— SOURCE DOCUMENT —
-- Opening Marker --
# A question of poo... tad gross :-))



## Manxcat (May 6, 2013)

Sorry for the subject matter but can't find what I'm looking for in the search bit.

Pippin did a poo this morning and the second half of it was coated in, well, a slimy skin... I thought it was just mucus (and it may be) but it seemed almost like a sausage skin and was quite strong. There was no blood or anything, it was just a bit weird.

Yes, I was out investigating poo at the crack of dawn! 

Anyway, she's fine but has had a bit of a dodgy tum for a few days up until yesterday.

Has anyone seen this type of thing before? Anything to worry about?? Don't want to do vet trip particularly as she seems in fine fettle and apart from having had another seizure on Saturday, she's eating/drinking/normal self.

Thanks


----------



## fjm (Jun 4, 2010)

Mine get it quite often, particularly Sophy. I read somewhere that it is normal, but if it is excessive or accompanied by blood it may be time to call the vet. I've noticed that there is more when they are passing something rather hard or that otherwise needing some help to slip along comfortably...

Mucus in Dog Stool | petMD


----------



## ericwd9 (Jun 13, 2014)

Shrink wrapped poo??? Seen it before! Strong sausage skin, sounds like it!
If it persists see the vet (never heard of it before) If its shrink (food) wrap, feel good that it came out at all. It can fill and create a bowel obstruction!
Eric.


----------



## Manxcat (May 6, 2013)

Nah, it wasn't anything passing though her - although she did have a nibble of sausage at the weekend but it was cooked!


----------



## Manxcat (May 6, 2013)

fjm said:


> Mine get it quite often, particularly Sophy. I read somewhere that it is normal, but if it is excessive or accompanied by blood it may be time to call the vet. I've noticed that there is more when they are passing something rather hard or that otherwise needing some help to slip along comfortably...
> 
> Mucus in Dog Stool | petMD


Hmm, she had been a bit constipated so maybe it was that. Thanks for the link (pun intended... :biggrin


----------



## glorybeecosta (Nov 11, 2014)

Cayenne had the same thing a couple of days ago, the stool was not real soft but had a slim. She had not eaten dinner the night before and would not eat breakfast. Her nose was warm, so naturally she was in my lap all day. I was afraid she was not drinking, so I use a an eye dropper and put water down her. Next thing I know she is licking the water with her tongue. By evening she was fine, the eye dropper was laying on the stand, she is on my lap, and whining. Guess what she wanted a drink and wanted it from the eye dropper.


----------



## marialydia (Nov 23, 2013)

Oh, we've had the sausage skin poo before; almost always it hasn't been anything that didn't cure itself. I think once it preceded a bout of diarrhea. Just continue to monitor... and in the meantime do not worry too much!


----------



## sweetheartsrodeo (Sep 19, 2012)
-- Closing Marker --
— WHAT YOU WILL DO —
a – Summarize the thread in two sentences.
b – Reproduce the thread word for word from "Anyway, she's fine" to "she's eating/drinking/normal self.".
The listing that comes next has no connection to the thread.

— RECORDED DATA —
-- Opening Marker --
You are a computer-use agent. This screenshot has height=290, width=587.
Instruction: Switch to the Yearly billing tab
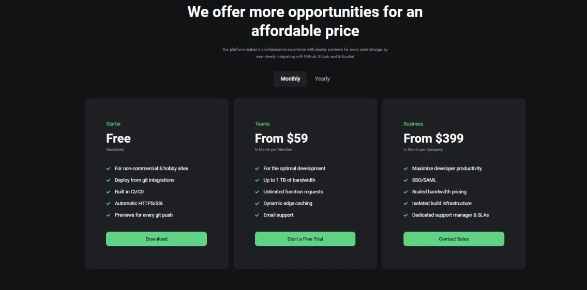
-- Closing Marker --
— TASK RESPONSES —
a – Manxcat asks whether a slimy coating like a sausage skin on the second half of Pippin's poo, with no blood, is anything to worry about. Other posters say they have seen it before, with fjm calling it normal unless it is excessive or bloody and marialydia saying it has almost always cured itself, and Manxcat wonders whether Pippin's recent constipation explains it.

b –
Anyway, she's fine but has had a bit of a dodgy tum for a few days up until yesterday.

Has anyone seen this type of thing before? Anything to worry about?? Don't want to do vet trip particularly as she seems in fine fettle and apart from having had another seizure on Saturday, she's eating/drinking/normal self.